Compound 3-1 was reacted with aliphatic terminal-alkynyl alcohol via Sonogoshira cross-coupling to afford compound 3-2; 3-2 was catalytically hydrogenated to afford corresponding saturated alcohol (3-3); compound 3-3 was oxidized by DMP to afford corresponding aldehyde 3-4; followed by reacting with different types of amine reagents via reductive amination to afford compound 3-5; SEM protecting group of this compound was removed by trifluoroacetic acid to afford target product 3-6 after prep-HPLC purification.

General Route 4:

4-Amino-2-butoxy-7-iodo-5-((2-(trimethylsilyl)ethoxy)methyl)pyrrolo[3,2-d]pyrimidine-6-carbonitrile (4-1) was cross-coupled with terminal alkyne to afford 7-alkynyl substituted compound (4-2), and target product (4-4) was obtained after catalytic hydrogenation and SEM deprotection.

It will be appreciated by those skilled in the art that in order to prepare the compounds of the present invention, the order of the reaction steps in the reaction routes may be different, which is also within the scope of the present invention.

For the sake of clarity, the present invention is further illustrated by the examples. But the embodiments are not limited to the definition or designation of the scope of the invention.

Preparation of Examples 1 to 3 According to General Route 1

EXAMPLE 1

4-Amino-2-butoxy-7-(5-(piperidin-1-yl)pentyl)-5H-pyrrolo[3,2-d]pyrimidine-6-carbonitrile formate

Reaction Route: Preparation of Example 1

Step A: synthesis of 2,4-dichloro-5-((2-trimethylsilyl)ethoxy)methyl)pyrrolo[3,2-d]pyrimidine

2,4-Dichloro-5H-pyrrolo[3,2-d]pyrimidine (4.0 g, 21.39 mmol) was dissolved in anhydrous tetrahydrofuran (30 mL). Sodium hydride (w/w 60%, 1.03 g, 25.75 mmol) was added portionwise at 0° C. under nitrogen atmosphere. The mixture was stirred at ambient temperature for 30 minutes and cooled to 0° C. again, then (2-(chloromethoxy)ethyl)trimethylsilane (3.9 g, 23.49 mmol) was added dropwise. After the addition, this reaction mixture was stirred at ambient temperature for further 2 hours, quenched with water (120 mL) and extracted with ethyl acetate (100 mL×2).
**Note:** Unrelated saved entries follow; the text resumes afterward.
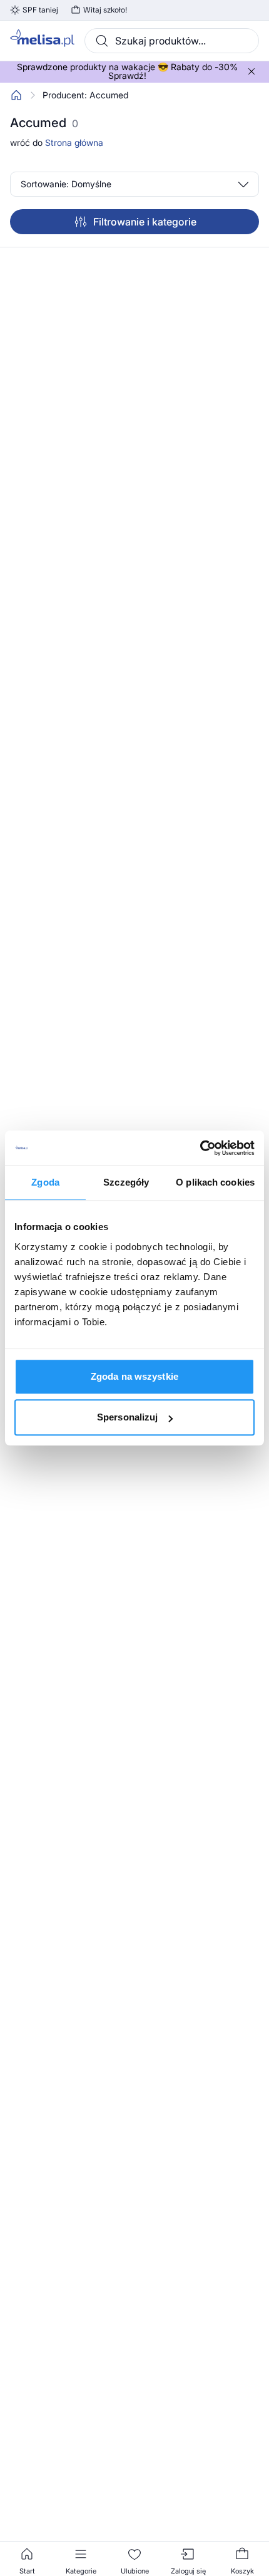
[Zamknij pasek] (251, 71)
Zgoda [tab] (45, 1182)
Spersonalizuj (127, 1417)
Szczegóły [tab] (126, 1182)
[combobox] (171, 40)
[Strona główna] (16, 95)
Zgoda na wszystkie (134, 1376)
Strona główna (74, 142)
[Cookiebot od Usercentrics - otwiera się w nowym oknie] (200, 1148)
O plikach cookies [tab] (215, 1182)
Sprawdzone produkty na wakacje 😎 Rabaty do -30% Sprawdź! (127, 71)
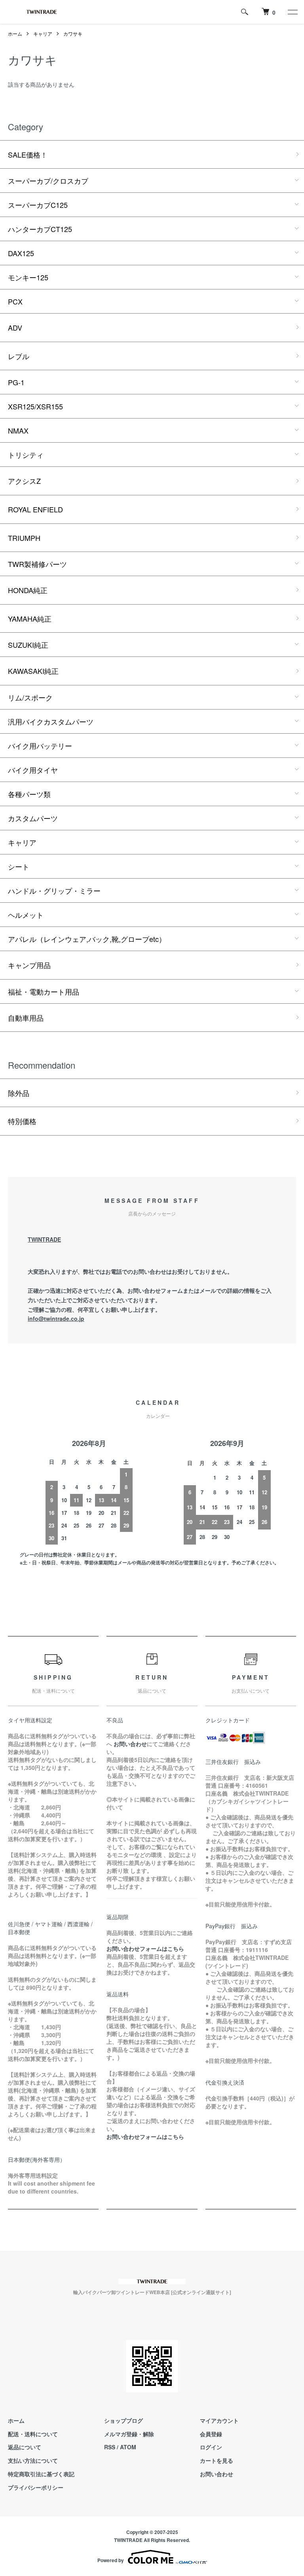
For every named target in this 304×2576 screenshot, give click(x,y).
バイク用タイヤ (33, 770)
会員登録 (211, 2434)
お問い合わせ (216, 2474)
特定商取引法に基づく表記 (41, 2474)
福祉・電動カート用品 (43, 991)
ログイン (211, 2447)
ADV (15, 327)
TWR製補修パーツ (37, 564)
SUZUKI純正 (28, 644)
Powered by (110, 2560)
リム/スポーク (30, 697)
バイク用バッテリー (40, 745)
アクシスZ (24, 481)
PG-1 (16, 382)
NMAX (18, 430)
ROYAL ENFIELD (35, 509)
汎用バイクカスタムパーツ (50, 721)
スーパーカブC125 (38, 205)
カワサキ (72, 33)
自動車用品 (26, 1017)
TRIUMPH (24, 538)
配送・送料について (33, 2434)
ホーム (15, 33)
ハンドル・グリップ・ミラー (54, 890)
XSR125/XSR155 (35, 406)
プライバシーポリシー (35, 2487)
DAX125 (21, 253)
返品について (24, 2447)
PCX (15, 301)
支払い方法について (33, 2460)
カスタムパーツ (33, 818)
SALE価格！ (28, 154)
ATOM (128, 2447)
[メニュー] (292, 12)
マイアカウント (219, 2420)
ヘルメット (26, 914)
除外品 (18, 1093)
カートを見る (216, 2460)
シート (18, 866)
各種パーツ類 (29, 794)
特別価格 (22, 1121)
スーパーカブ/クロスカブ (48, 180)
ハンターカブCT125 (40, 229)
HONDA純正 (28, 590)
The combined organic layer was washed with saturated sodium carbonate solution and brine, dried over anhydrous sodium sulfate and concentrated under vacuum. The residue was purified by column chromatograph on silica gel (ethyl acetate/petroleum ether 5% to 10%) to afford 2,4-dichloro-5-((2-(trimethylsilyl) ethoxy)methyl)pyrrolo[3,2-d]pyrimidine (5.8 g, 85.55% yield) as a yellow solid. MS (ESI) m/z: 318 [M+H⁺].

Step B: synthesis of 2-chloro-5-((2-(trimethylsilyl)ethoxy)methyl)pyrrolo[3,2-d]pyrimidine-4-amine

To a 1000 mL autoclave, were added 2,4-dichloro-5-((2-(trimethylsilyl) ethoxy)methyl)pyrrolo[3,2-d]pyrimidine (5 g, 15.77 mmol), isopropanol (15 mL) and aqueous ammonia (250 mL) sequentially. The reaction mixture was stirred at 100-110° C. for 3 hours. After cooling to ambient temperature, this mixture was diluted with water (250 mL) and filtered to obtain the crude of 2-chloro-5-((2-(trimethylsilyl)ethoxy)methyl)pyrrolo[3,2-d]pyrimidin-4-amine (4.0 g) as white solid which was used for the next step directly. MS (ESI) m/z: 299 [M+H⁺].

Step C: synthesis of 4-amino-2-butoxy-5-((2-(trimethylsilyl)ethoxy)methyl pyrrolo[3,2-d]pyrimidine

Sodium (1.24 g, 53.91 mmol) was added to anhydrous butanol (55 mL) under nitrogen atmosphere, the mixture was stirred at room temperature until sodium was dissolved completely, 4-amino-2-chloro-5-((2-(trimethylsilyl)ethoxy)methylpyrrolo[3,2-d]pyrimidine (4.0 g, 13.42 mmol) was then added. The reaction mixture was stirred for 8 hours at 100° C. After cooling to ambient temperature, this mixture was poured to water (200 mL) slowly and extracted with ethyl acetate (100 mL×3). The combined organic layer was washed with brine, dried over anhydrous sodium sulfate and filtered, the filtrate was concentrated under vacuum. The residue was purified by column chromatograph on silica gel (gradient elution: ethyl acetate/petroleum ether 15% to 25%) to afford 4-amino-2-butoxy-5-((2-(trimethylsilyl)ethoxy)methyl pyrrolo[3,2-d]pyrimidine (4.1 g, 90.91% yield) as a yellow solid. MS (ESI) m/z: 337 [M+H⁺].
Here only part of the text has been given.